One mistake drives Ryan out of middle school and into the juvenile justice pipeline. For Emmanuel, his queerness means his mother’s rejection and sleeping in shelters. School closures and budget cuts inspire Giancarlos to lead walkouts, which get him kicked out of the system. Although all three are high school dropouts, they are on a quest to defy their fate and their neighborhood and get high school diplomas.

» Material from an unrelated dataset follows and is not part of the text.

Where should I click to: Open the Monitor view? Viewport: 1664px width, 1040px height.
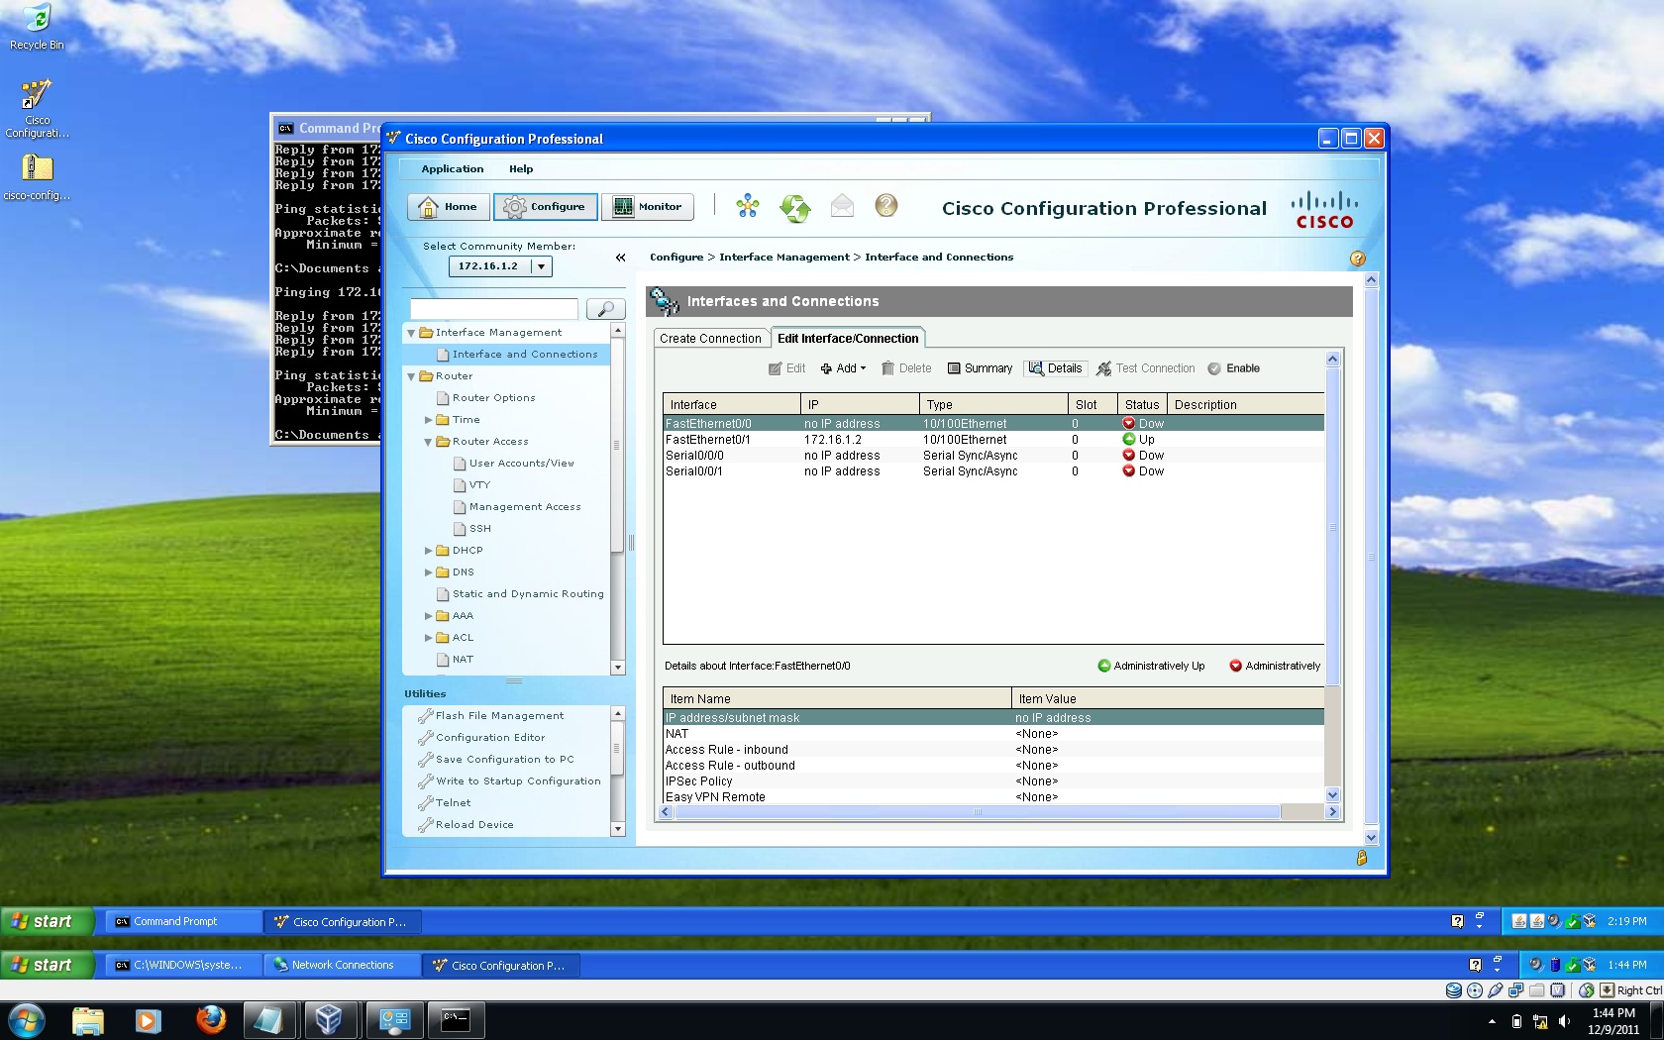point(648,207)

In a triumph of empathy and drawing on nearly a decade of reporting, sociologist and policymaker Nikhil Goyal follows Ryan, Giancarlos, and Emmanuel on their mission, plunging deep into their lives as they strive to resist their designated place in the social hierarchy. In the process, Live to See the Day confronts a new age of American poverty, after the end of “welfare as we know it,” after “zero tolerance” in schools criminalized a generation of students, after the odds of making it out are ever slighter.

ABOUT

Nikhil Goyal is a sociologist and author of Live to See the Day: Coming of Age in American Poverty (Metropolitan/Macmillan), which The New Yorker named A Best Book of 2023 and the Washington Post raved about: "the stories of these children will change the way you think about poverty." He was acclaimed by the New York Times for his "command of the history of federal, state and local education laws and social programs." Goyal is also a policymaker who served as senior policy advisor on education and children for Chairman Senator Bernie Sanders on the U.S. Senate Committee on Health, Education, Labor, and Pensions and Committee on the Budget. He developed education, child care, and child tax credit federal legislation as well as a tuition-free college program for incarcerated people and correctional workers in Vermont. He has taught sociology at New York University, the University of Vermont, and Wesleyan University, appeared on CNN, Fox, and MSNBC, and written for the New York Times, Washington Post, Wall Street Journal, Time, The Nation, and other publications. Goyal earned his B.A. at Goddard College and M.Phil and Ph.D at the University of Cambridge. He lives in Vermont.